▶ **EXERCISE TASK**: Please reproduce the listing from the line with "Where should I" to the line with "will click(x=83, y=103).", replacing "reset to default icon" with "restore defaults icon" and leaving everything else unchanged.
GIVEN RECORDS start
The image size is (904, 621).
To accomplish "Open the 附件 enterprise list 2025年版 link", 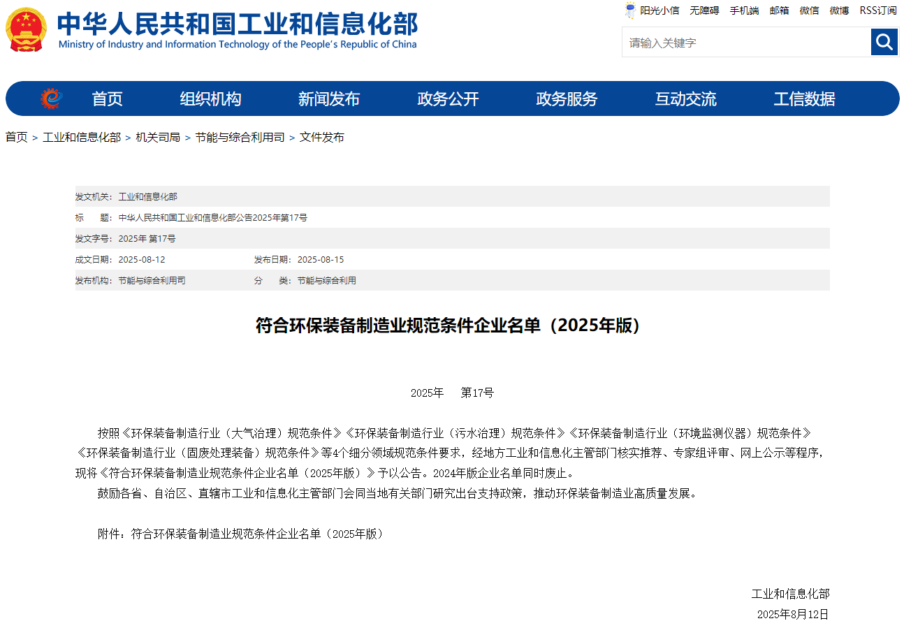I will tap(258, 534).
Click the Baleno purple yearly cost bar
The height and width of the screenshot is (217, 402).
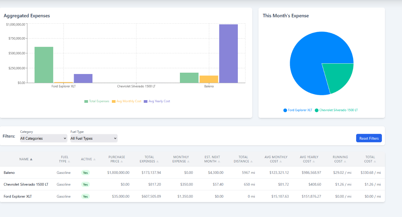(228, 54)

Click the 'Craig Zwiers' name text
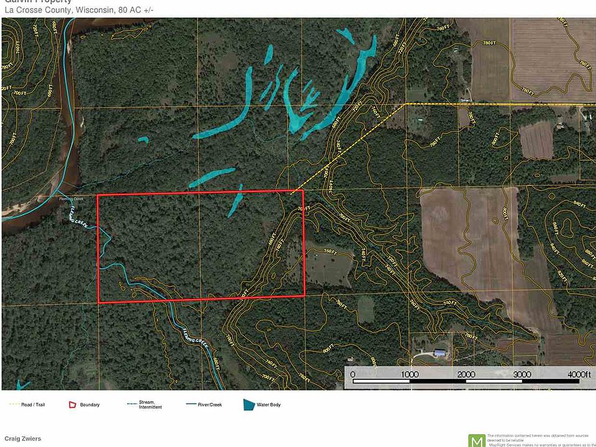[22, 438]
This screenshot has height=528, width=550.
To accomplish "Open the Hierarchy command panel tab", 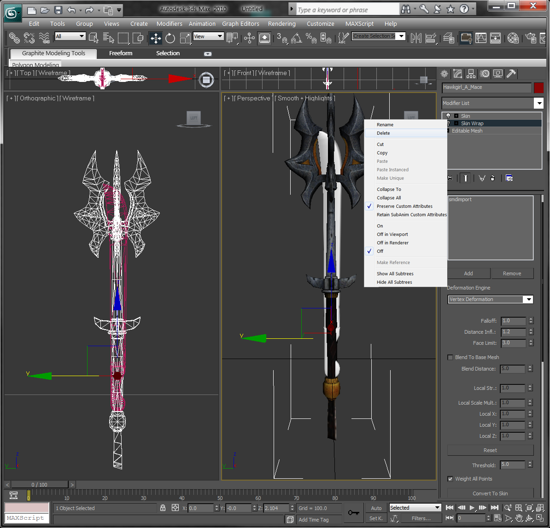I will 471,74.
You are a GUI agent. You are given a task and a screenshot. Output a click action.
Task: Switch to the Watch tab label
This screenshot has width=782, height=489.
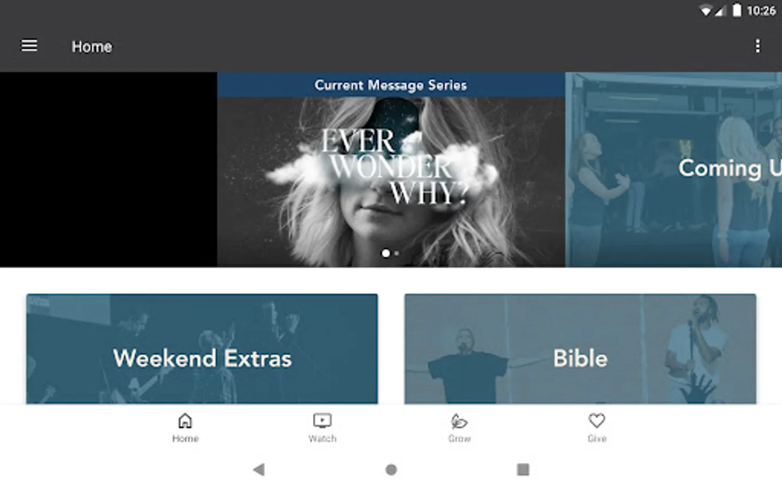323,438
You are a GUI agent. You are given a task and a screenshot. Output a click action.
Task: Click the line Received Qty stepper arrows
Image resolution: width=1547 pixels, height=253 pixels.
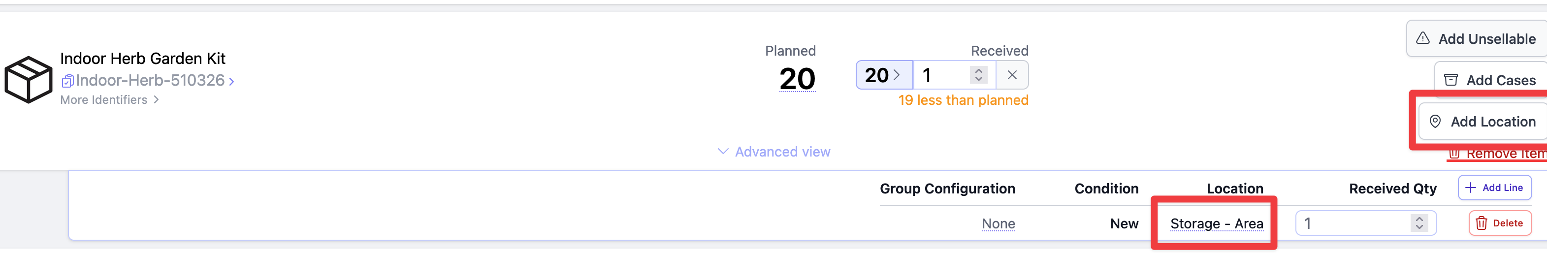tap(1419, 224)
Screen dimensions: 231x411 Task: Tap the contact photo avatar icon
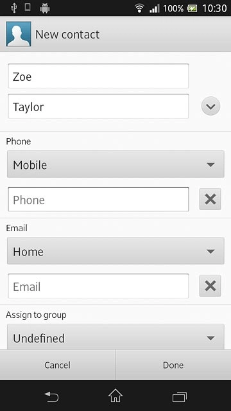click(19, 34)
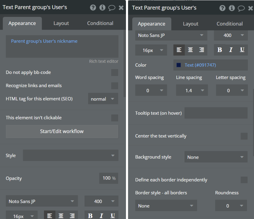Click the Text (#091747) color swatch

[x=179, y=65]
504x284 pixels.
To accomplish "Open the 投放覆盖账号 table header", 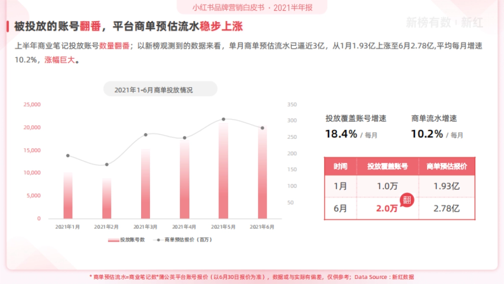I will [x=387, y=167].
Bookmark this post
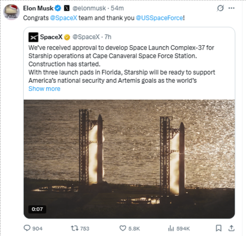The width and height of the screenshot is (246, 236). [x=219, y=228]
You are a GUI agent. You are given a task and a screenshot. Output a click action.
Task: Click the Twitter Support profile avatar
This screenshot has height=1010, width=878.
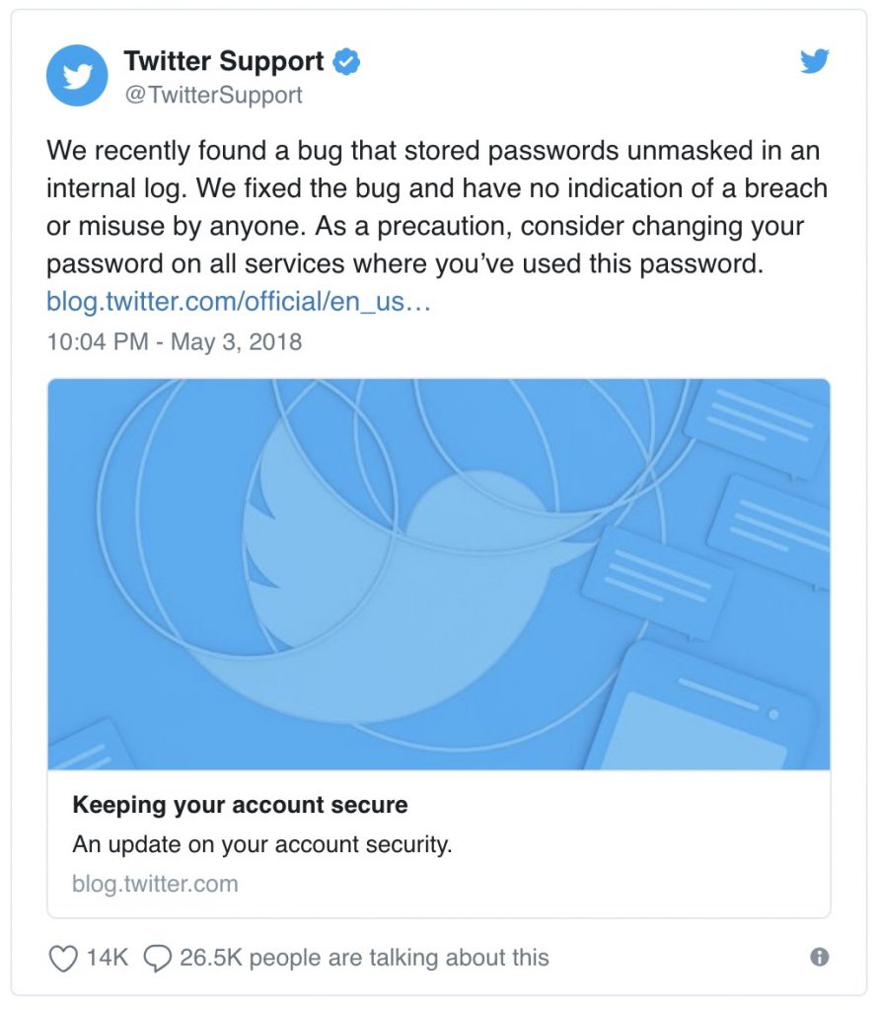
GIVEN RECORDS end
GIVEN RECORDS start
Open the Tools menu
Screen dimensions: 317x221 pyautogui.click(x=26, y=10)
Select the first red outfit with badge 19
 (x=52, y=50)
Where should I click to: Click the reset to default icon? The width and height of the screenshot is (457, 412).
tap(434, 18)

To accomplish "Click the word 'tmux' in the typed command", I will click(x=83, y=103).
GIVEN RECORDS end
▶ **RESULT FOR THIS TASK**:
Where should I click to: Click the restore defaults icon? The width and height of the screenshot is (457, 412).
tap(434, 18)

To accomplish "Click the word 'tmux' in the typed command", I will click(x=83, y=103).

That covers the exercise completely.